_Requirement:_ As the answer, give exactly the lines of the records below from the one with "СТАТЬИ (36, 232)" through the one with "Sir Arlin (191, 1012)", ends included and pictures left out.

_Material for this task:_

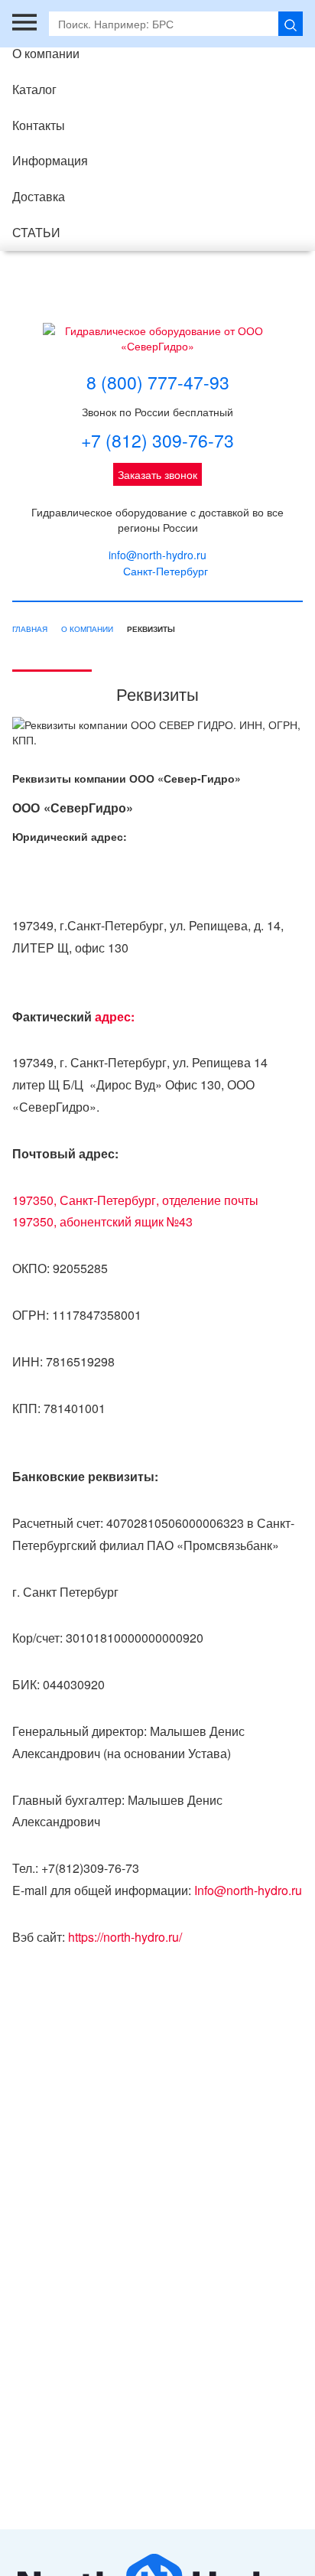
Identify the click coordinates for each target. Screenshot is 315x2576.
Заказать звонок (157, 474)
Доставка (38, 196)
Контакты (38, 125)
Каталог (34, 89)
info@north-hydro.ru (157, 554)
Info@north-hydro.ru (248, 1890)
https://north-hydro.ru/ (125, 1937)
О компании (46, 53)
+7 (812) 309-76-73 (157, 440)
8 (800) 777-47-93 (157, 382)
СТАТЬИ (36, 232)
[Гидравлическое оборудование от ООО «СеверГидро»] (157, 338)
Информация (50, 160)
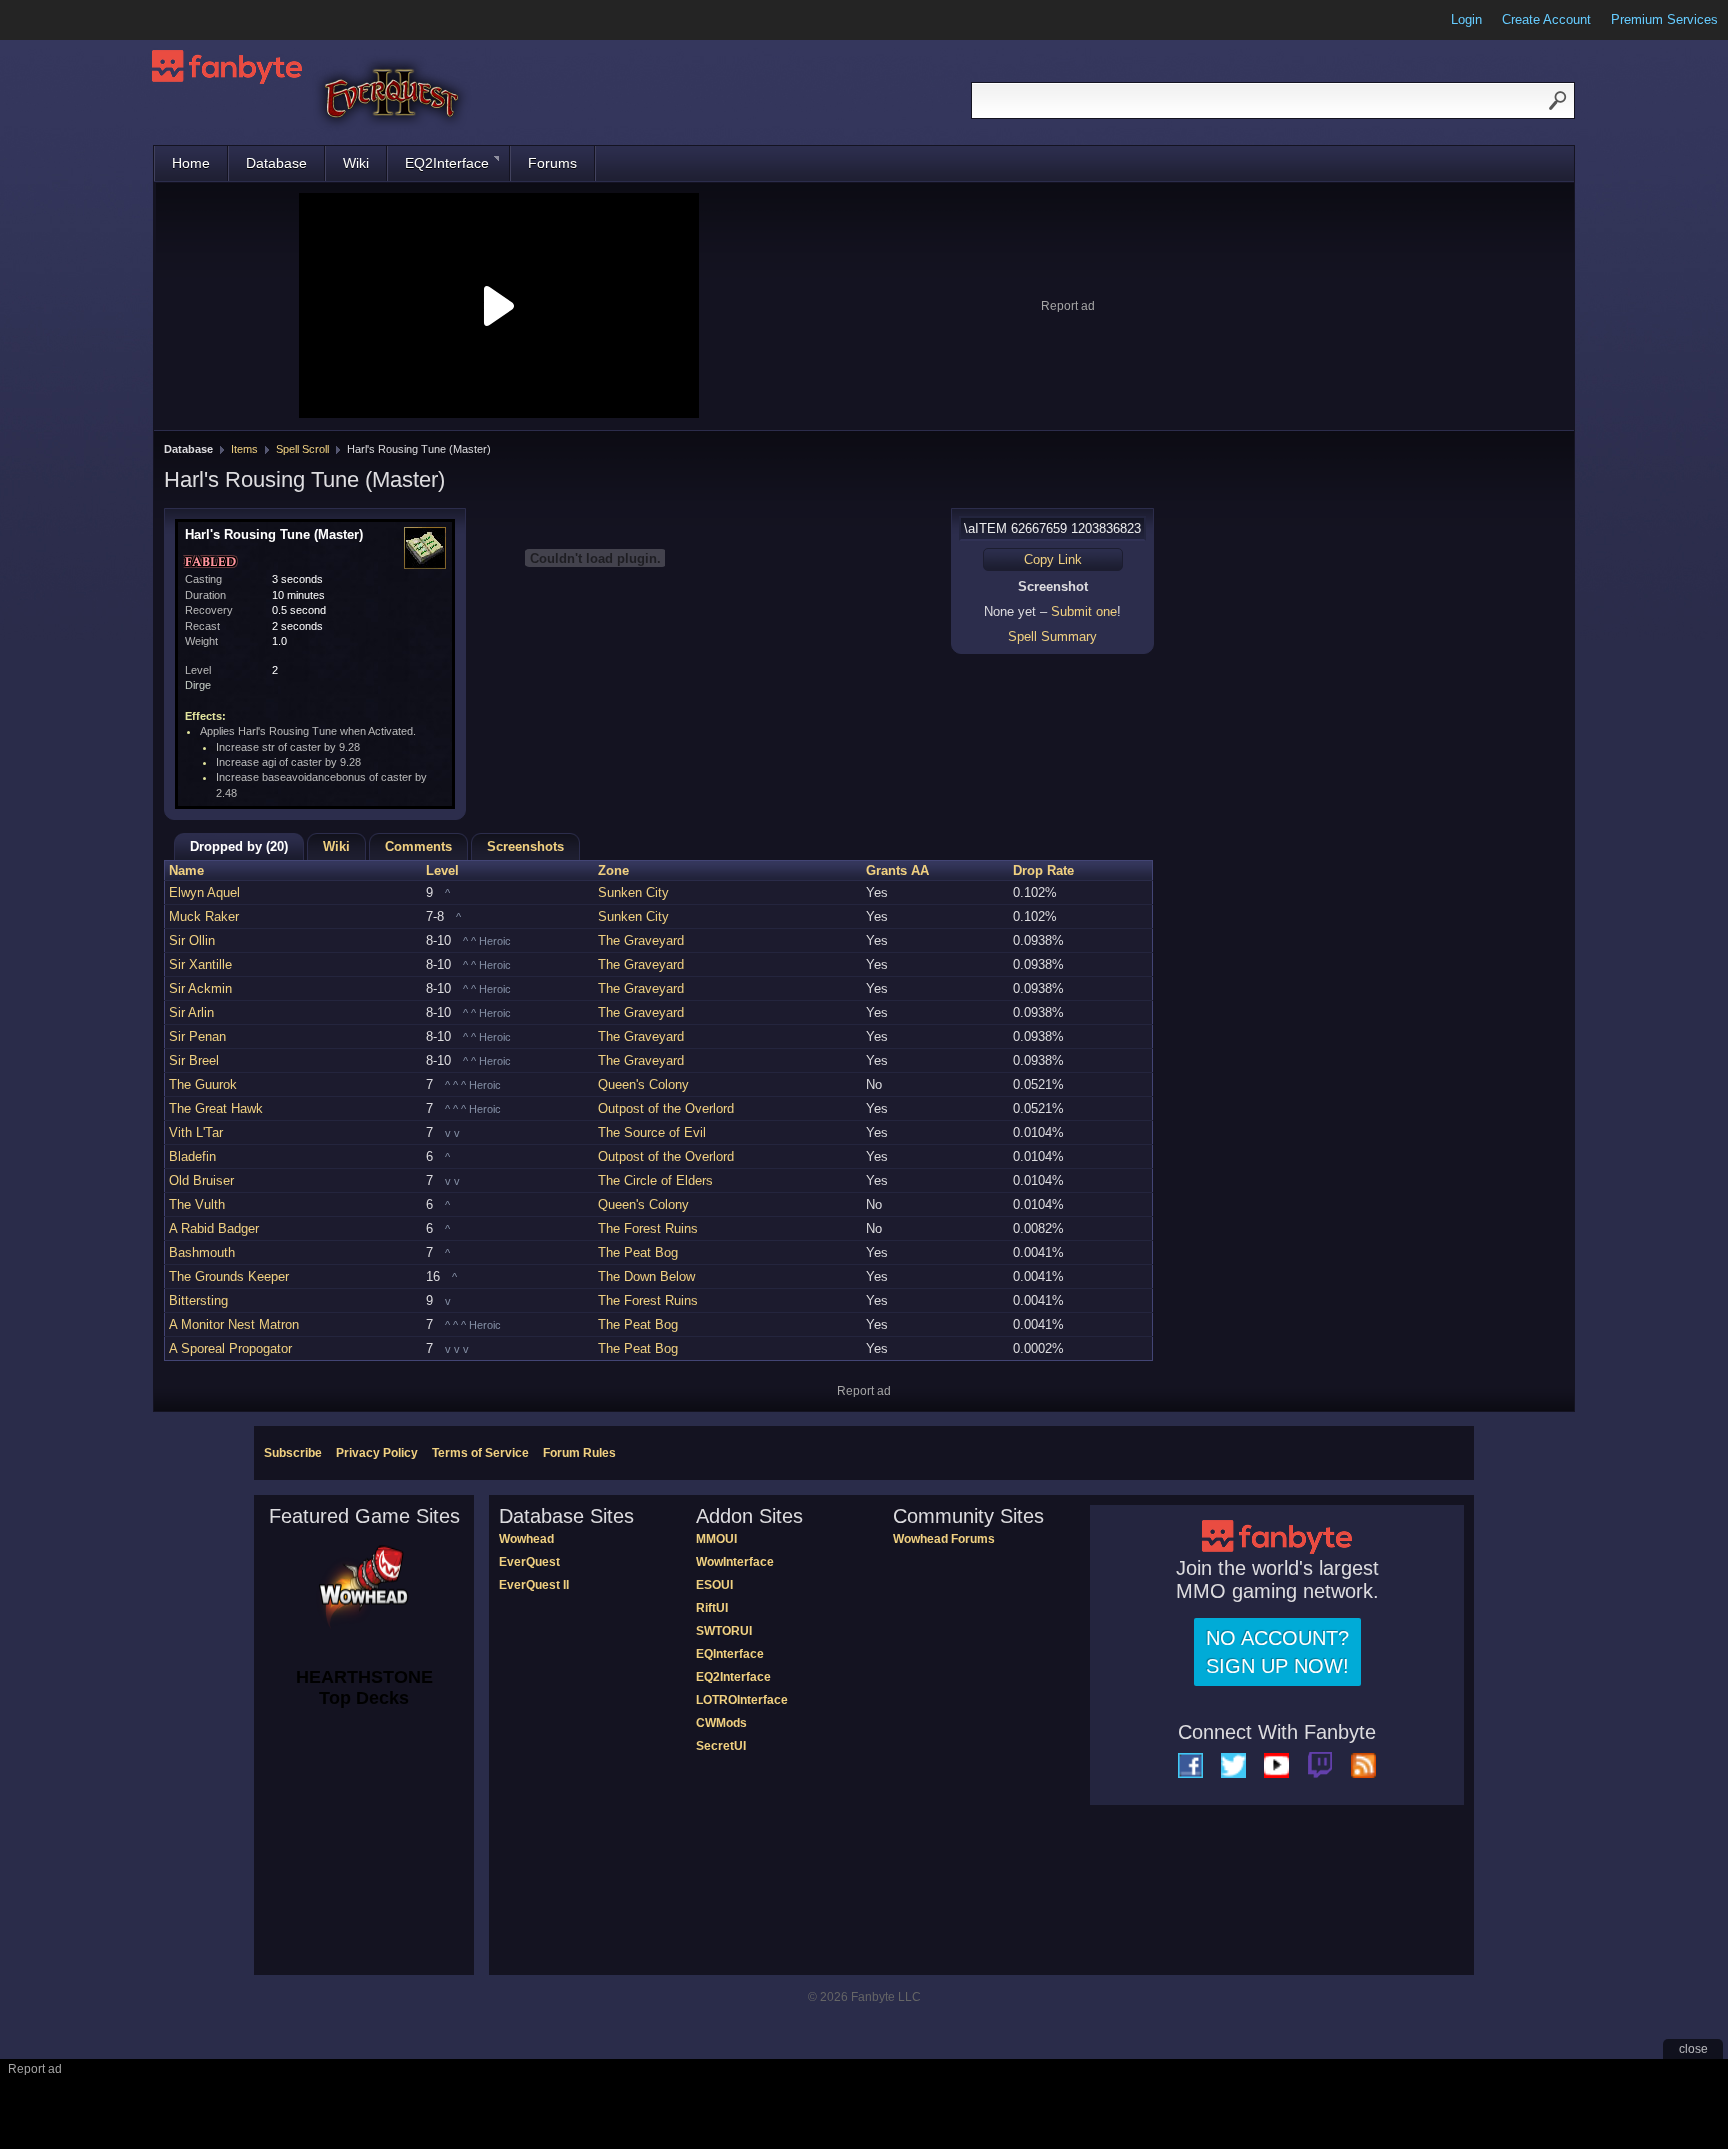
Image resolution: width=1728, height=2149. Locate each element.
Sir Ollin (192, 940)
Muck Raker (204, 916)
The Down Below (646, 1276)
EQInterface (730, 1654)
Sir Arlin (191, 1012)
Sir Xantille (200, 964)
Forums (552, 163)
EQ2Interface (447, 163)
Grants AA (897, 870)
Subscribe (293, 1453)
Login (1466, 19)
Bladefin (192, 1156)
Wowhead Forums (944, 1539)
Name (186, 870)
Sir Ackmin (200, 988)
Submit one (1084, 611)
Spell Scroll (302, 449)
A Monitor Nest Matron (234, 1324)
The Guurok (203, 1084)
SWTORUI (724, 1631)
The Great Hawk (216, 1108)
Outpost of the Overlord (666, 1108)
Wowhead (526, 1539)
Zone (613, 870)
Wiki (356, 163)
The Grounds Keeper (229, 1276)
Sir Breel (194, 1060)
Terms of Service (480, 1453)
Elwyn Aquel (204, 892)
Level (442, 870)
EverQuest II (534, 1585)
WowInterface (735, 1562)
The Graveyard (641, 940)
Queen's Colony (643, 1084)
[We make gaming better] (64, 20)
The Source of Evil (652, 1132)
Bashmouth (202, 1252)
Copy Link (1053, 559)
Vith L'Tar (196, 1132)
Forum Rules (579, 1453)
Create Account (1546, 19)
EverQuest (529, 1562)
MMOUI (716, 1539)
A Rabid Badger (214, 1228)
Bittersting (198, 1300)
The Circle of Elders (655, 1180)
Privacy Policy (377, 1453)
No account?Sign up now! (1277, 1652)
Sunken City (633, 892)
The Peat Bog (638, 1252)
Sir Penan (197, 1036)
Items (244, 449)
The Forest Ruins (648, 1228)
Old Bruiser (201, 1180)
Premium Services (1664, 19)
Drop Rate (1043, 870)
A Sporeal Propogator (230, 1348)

_Solved exercise:_
СТАТЬИ (36, 232)
[Гидравлическое оборудование от ООО «СеверГидро»] (157, 338)
Информация (50, 160)
Image resolution: width=1728, height=2149. Locate each element.
Sir Ollin (192, 940)
Muck Raker (204, 916)
The Down Below (646, 1276)
EQInterface (730, 1654)
Sir Arlin (191, 1012)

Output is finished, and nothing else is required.